KR101190795B1 - Method and apparatus of detecting real size of ordan or lesion in medical image - Google Patents

Abstract

PURPOSE: A method and apparatus for detecting a real size of organs and lesions in a medical image are provided to detect the actual size of the organs and lesions by capturing a gamma ray using a pin hole gamma camera. CONSTITUTION: A real size of organs and lesions is detected using a user interface(200). Depth information about the organs and lesions is provided from outside(202). The distance between a pin hole and skin is measured. If the depth information is not provided from the outside, body information is inputted for estimating the depth information about the organs and lesions(206). The depth information about the organs and lesions is directly inputted if the body information is not inputted(210). [Reference numerals] (200) Detecting a real size of organs or lesions?; (202) Providing depth information about the organs or lesions from the outside?; (204) Receiving the depth information about the organs and lesions from an external device; (206) Inputting physical information for estimating the depth information about the organs or lesions?; (208) Reading out the predetermined depth information about the organs and lesions corresponded to the physical information; (210) Receiving the depth information about the organs or lesions?; (212) Imaging according to gamma ray sensing; (214) Detecting the distance from a pin hole from skin; (216) Calculating information for the real size of the organs or lesions based on the size information of the organs and lesions included in the depth information and the imaging information; (AA) Start; (BB,EE,GG,HH) No; (CC,DD,FF,II) Yes; (JJ) End

Description

Method and apparatus for detecting real size of organs or lesions in medical images

The present invention relates to a medical imaging technology, and more particularly, to a method and apparatus for detecting an actual size of an organ or a lesion in a medical image obtained by magnifying an image of an organ or a lesion using a pinhole gamma camera imaging technique. .

Precise diagnosis of the organs or lesions of the human body plays a decisive role in obtaining the best treatment result by selecting an effective treatment method. For example, in the case of a fracture or bruise, technological 99m phosphate is collected by intravenous injection into the lesion site, and then a gamma ray emitted from the pinhole (pin hole) gamma camera is used to diagnose the medical imaging technology.

Like the calcium 99m phosphate is selectively collected in the calcified tissue, such as bone in the human body, its half-life is shortened to 6 hours quickly extinguished, energy is low 140KeV, so it is widely used worldwide.

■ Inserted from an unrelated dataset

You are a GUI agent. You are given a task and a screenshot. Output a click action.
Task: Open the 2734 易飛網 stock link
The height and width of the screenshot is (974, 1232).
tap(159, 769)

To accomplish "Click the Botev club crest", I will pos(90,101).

As a medical imaging technique using the pinhole gamma camera, there is a patent application No. 10-2011-0028300 filed to the Korean Intellectual Property Office for the gamma correction method of the needle hole bone scan for accurate diagnosis of latent traumatic bone lesion.

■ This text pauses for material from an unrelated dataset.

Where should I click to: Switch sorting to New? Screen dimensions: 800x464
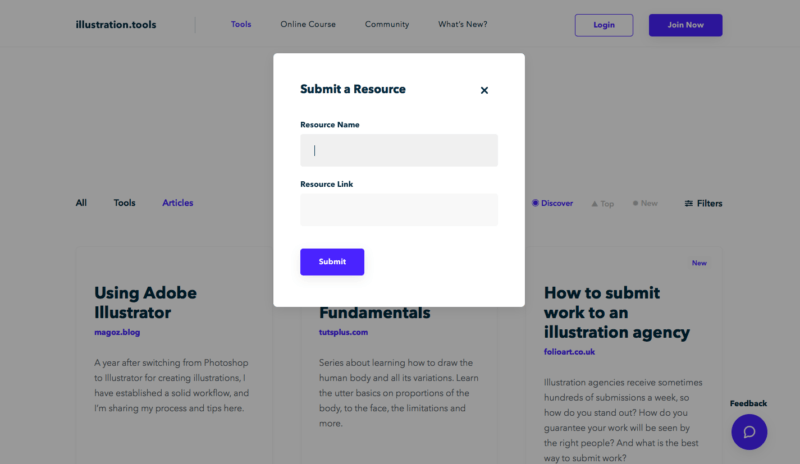645,203
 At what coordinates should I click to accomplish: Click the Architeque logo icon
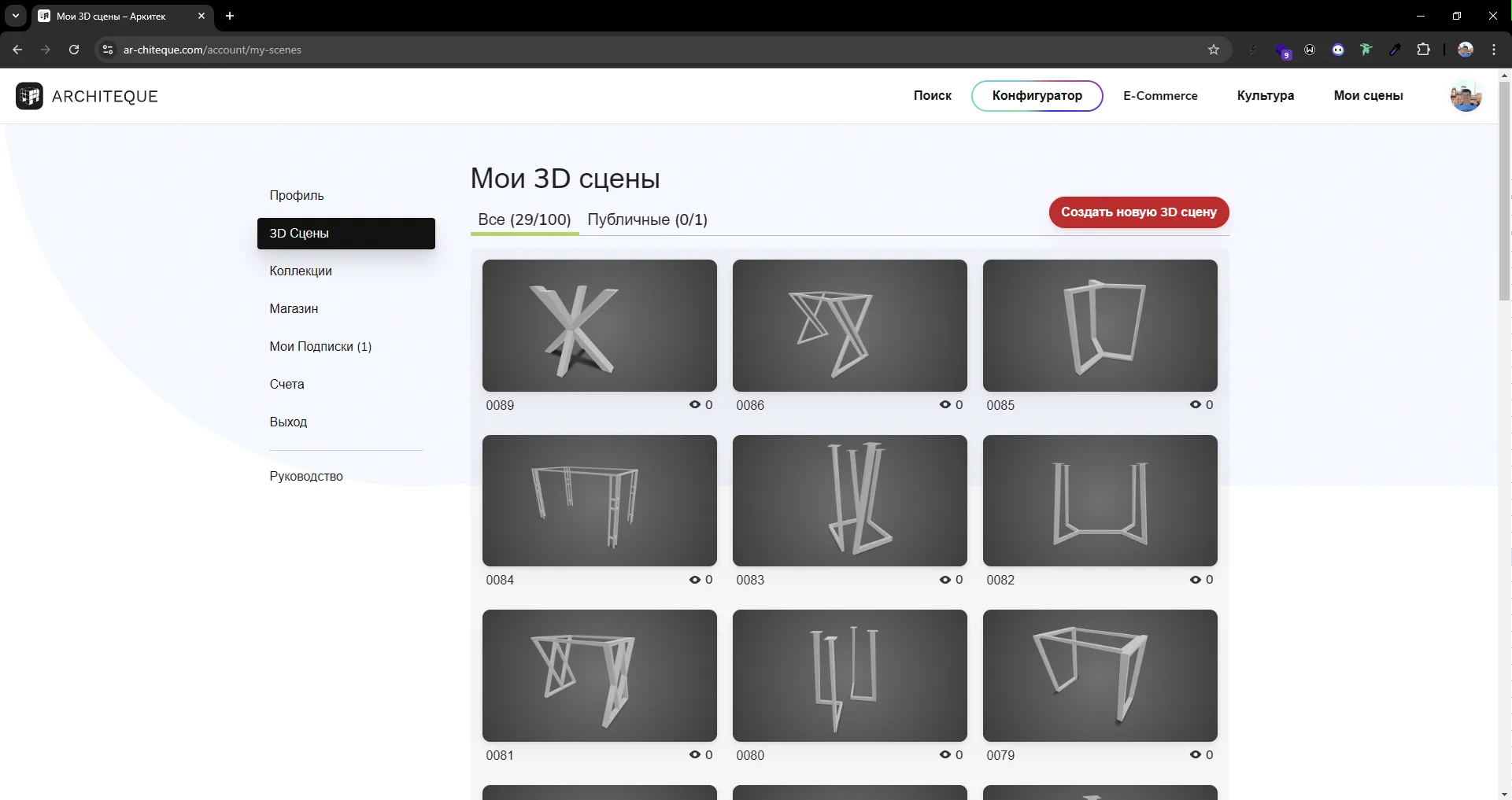(x=29, y=96)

The pinhole gamma camera can obtain an enlarged image of a small lesion or organ, thereby accurately identifying a state or diagnosis of the organ or lesion.

However, since the acquired image is an enlarged image, there is a problem that the actual size of the organ or lesion is unknown.

In order to solve this problem, the size marker was placed on the surface of the organ or lesion, followed by further imaging, and based on the image size marker, the actual size of the organ or lesion was estimated.

However, as described above, placing the size marker on the surface of the organ or the lesion is very difficult, and the problem of the burden on the patient is increased because a plurality of times of imaging are required.

Moreover, there was a problem in that the actual size could not be estimated for an organ or lesion located at a position where the size marker could not be located.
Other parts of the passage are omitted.